CONSIDERAÇÕES FINAIS

O presente artigo propôs apresentar a abordagem interseccional e o ativismo literário, enquanto estratégias de implementação de um currículo decolonial, sugerindo a reestruturação da prática acadêmica colonial que se manifesta através da educação formal, e todo o saber epistemológico de grupos que foram colonizados, mantidos na invisibilidade por estruturas sociais dominadas pelo processo da colonização, a exemplo dos saberes dos povos originários, afrodescendentes e socialmente excluídos.

A educação formal, quando adota uma perspetiva hegemônica e universal, negando a diversidade contextual da comunidade escolar limita as diversas possibilidades de leitura do mundo, que fica resumido à subjetivação de efeitos deletérios da construção de saber (Santos; Pinto; Chirinéa, 2018). E, segundo os mesmos autores, para que se possça alcançar esse quadro, é necessário a integração e inclusão da diversidade da riqueza de conhecimentos atrelados aos elementos culturais, nas novas propostas curriculares e pegadógicas.

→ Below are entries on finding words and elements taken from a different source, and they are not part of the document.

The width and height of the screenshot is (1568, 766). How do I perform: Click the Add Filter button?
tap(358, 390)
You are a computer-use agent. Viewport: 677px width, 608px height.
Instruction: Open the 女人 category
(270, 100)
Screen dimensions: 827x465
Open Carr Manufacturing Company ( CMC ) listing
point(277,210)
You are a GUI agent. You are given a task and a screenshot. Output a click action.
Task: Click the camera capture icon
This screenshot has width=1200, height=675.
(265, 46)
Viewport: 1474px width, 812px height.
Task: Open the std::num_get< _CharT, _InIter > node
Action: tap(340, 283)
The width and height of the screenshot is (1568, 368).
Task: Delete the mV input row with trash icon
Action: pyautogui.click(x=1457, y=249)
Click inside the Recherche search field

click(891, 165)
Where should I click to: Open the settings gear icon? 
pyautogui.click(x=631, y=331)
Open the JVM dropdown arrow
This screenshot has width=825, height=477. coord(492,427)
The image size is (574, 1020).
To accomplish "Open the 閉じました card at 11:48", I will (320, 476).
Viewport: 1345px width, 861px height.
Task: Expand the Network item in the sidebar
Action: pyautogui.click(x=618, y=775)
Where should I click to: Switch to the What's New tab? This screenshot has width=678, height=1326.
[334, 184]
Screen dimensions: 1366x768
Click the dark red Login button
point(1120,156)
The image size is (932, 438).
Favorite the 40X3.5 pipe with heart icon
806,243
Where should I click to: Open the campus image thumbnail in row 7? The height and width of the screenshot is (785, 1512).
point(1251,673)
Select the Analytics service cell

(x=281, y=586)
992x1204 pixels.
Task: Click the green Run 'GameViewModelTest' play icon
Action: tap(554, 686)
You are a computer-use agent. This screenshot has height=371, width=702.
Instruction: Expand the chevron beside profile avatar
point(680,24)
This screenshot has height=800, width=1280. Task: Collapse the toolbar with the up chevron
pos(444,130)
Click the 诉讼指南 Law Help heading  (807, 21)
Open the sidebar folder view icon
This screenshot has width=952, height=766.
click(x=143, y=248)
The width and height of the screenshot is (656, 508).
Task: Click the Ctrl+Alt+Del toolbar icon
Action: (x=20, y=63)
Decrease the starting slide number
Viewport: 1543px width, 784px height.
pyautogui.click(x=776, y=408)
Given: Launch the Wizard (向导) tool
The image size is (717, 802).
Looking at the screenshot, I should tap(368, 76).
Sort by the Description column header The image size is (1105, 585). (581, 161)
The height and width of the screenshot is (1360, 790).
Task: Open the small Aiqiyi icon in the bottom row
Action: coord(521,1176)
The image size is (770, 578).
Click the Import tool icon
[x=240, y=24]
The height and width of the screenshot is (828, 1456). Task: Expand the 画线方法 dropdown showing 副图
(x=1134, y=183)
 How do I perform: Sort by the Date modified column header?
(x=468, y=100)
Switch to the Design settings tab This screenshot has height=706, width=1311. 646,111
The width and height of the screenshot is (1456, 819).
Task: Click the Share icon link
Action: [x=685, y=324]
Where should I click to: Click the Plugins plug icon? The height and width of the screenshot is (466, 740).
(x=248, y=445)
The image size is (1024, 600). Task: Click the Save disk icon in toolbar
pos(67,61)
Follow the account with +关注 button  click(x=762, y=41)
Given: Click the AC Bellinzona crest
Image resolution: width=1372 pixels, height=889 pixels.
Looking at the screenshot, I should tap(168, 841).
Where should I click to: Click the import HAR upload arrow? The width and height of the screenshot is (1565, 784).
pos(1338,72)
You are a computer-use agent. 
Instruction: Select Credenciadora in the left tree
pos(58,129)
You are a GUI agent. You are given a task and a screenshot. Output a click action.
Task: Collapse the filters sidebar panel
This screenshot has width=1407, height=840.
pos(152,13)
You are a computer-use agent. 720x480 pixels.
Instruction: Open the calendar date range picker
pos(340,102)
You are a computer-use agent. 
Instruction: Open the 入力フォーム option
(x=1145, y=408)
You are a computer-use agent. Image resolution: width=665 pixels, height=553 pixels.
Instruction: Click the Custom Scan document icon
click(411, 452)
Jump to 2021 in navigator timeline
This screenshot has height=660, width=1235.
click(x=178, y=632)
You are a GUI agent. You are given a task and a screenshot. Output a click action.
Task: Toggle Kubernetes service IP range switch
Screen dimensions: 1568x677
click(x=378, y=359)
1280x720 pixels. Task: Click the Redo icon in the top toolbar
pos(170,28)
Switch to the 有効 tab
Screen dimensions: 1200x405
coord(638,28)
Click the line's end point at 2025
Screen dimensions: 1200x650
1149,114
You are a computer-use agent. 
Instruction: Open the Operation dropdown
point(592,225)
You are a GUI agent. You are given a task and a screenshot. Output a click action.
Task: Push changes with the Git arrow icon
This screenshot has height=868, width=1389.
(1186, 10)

Cabe ressaltar que uma proposta curricular não se dever centrar necessariamente nas mudanças dos currículos das disciplinas “clássicas” como, por exemplo, a sociologia, filosofia e história, mas também se espelhar em discutir e incluir conhecimentos que abranjam todas as áreas de ensino, e que adotem a abordagem interseccional reconhecendo a complexidade das relações e intersecções entre raça, classe, gênero e sexualidade. Permitindo dar um sentido mais complexo a noções de diversidade, diferença e discriminação (Crenshaw, 1989). Além disso, igualdade e equidade de gênero pressupõe que diversos grupos de mulheres, homens, meninas e rapazes, e pessoas diversificadas em termos de gênero, podem participar e contribuir para todas as esferas da vida.